AUSGEWÄHLTER AUSZUG
"Praxis integrativer Kindergärten - ein Erfahrungsaustausch"

Autor:in - Katharina Burger
Themenbereiche: Vorschulischer Bereich
Textsorte: Referat
Releaseinfo: Einleitungsreferat beim Arbeitskreis 3, Tagesbericht zum 11. Österreichischen Symposium für die Integration behinderter Menschen "Es ist normal, verschieden zu sein". Veranstaltungszeitraum: 6. - 8. Juni 1996 in Innsbruck. Veranstalter: "Tafie - Tiroler Arbeitskreis für integrative Erziehung" in Zusammenarbeit mit der "Tiroler Vereinigung zugunsten behinderter Kinder" und dem "Institut für Erziehungswissenschaften der Universität Innsbruck".
Copyright: © Katharina Burger 1996

Zu Beginn einige Gedanken und Überlegungen zum Thema Integration.

(Datensatzauszüge)
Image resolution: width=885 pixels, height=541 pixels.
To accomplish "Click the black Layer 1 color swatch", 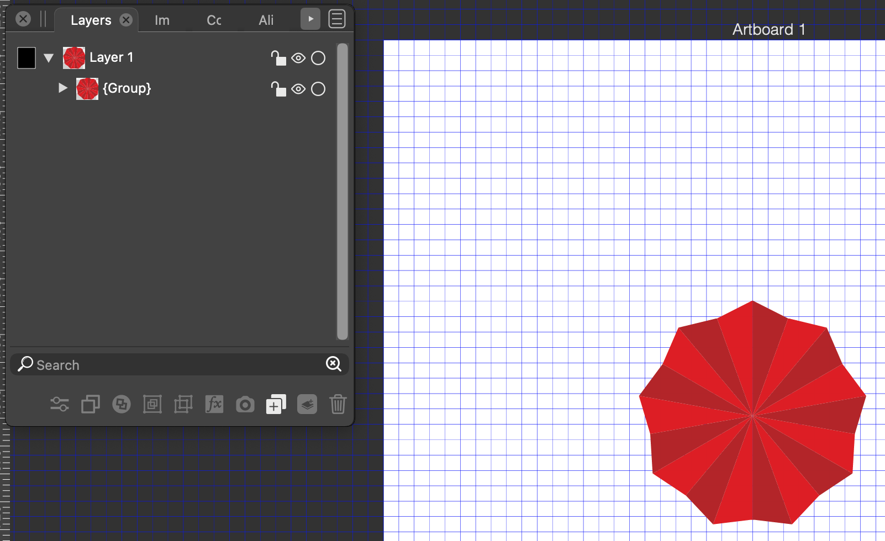I will click(x=27, y=58).
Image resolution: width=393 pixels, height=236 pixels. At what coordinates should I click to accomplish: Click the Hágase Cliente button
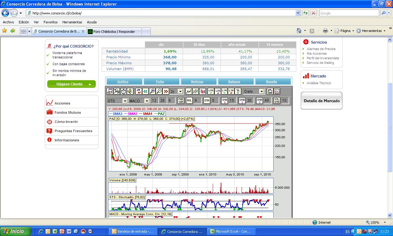coord(71,84)
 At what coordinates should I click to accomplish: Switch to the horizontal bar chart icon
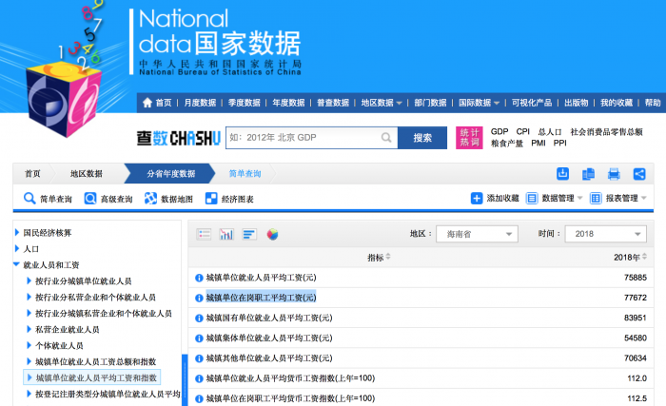[249, 234]
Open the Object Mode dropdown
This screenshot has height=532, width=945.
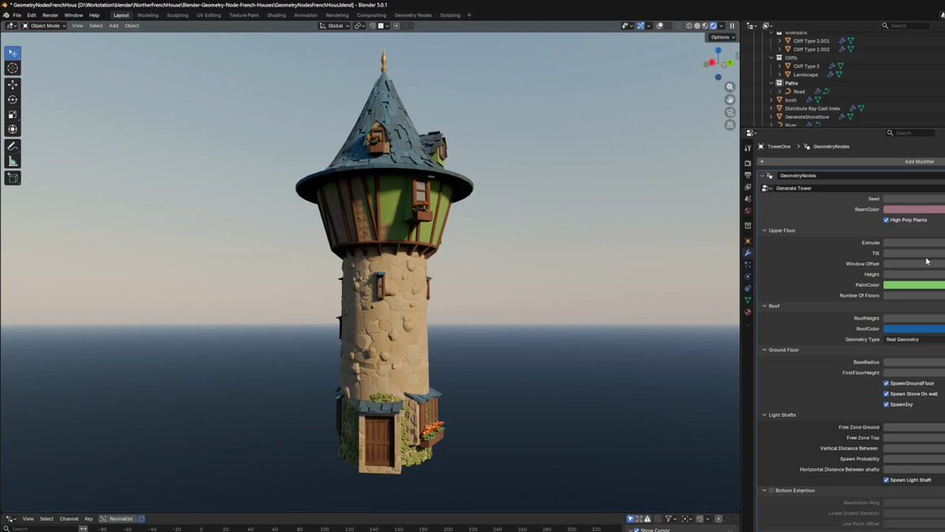click(44, 26)
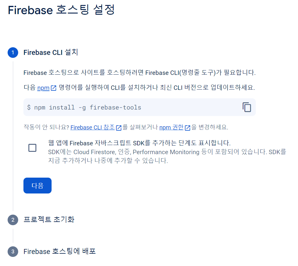Click the external link icon next to npm 권한
This screenshot has width=298, height=266.
pyautogui.click(x=187, y=127)
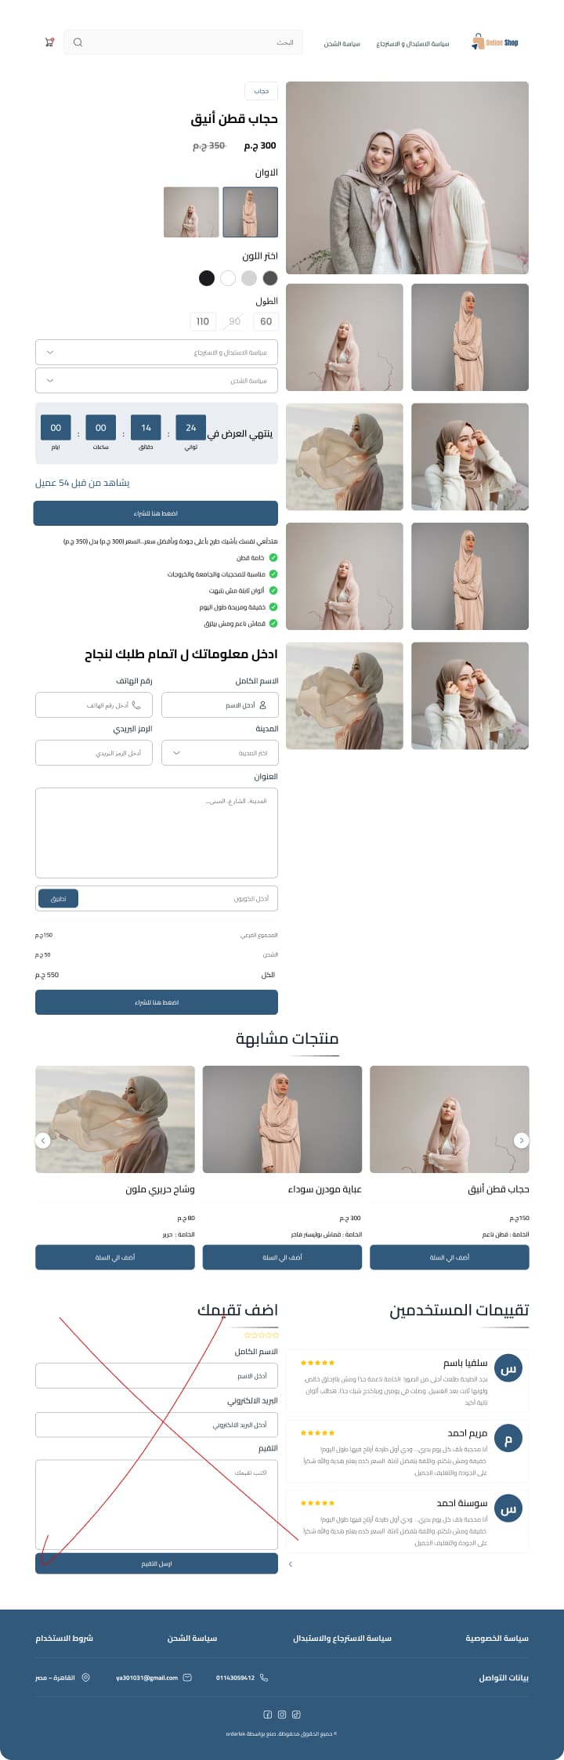Select length option 60

point(266,321)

ANHAND DER INFORMATIONEN
a – Welche Veranstalter des Symposiums nennt der Auszug?
b – In welchem Zeitraum fand das Symposium laut dem Auszug statt?
Das Material stammt aus einer anderen Quelle als der Auszug.

NUMMERIERTE ANTWORTEN
a –
- Tafie - Tiroler Arbeitskreis für integrative Erziehung
- Tiroler Vereinigung zugunsten behinderter Kinder
- Institut für Erziehungswissenschaften der Universität Innsbruck

b – Vom 6. bis 8. Juni 1996.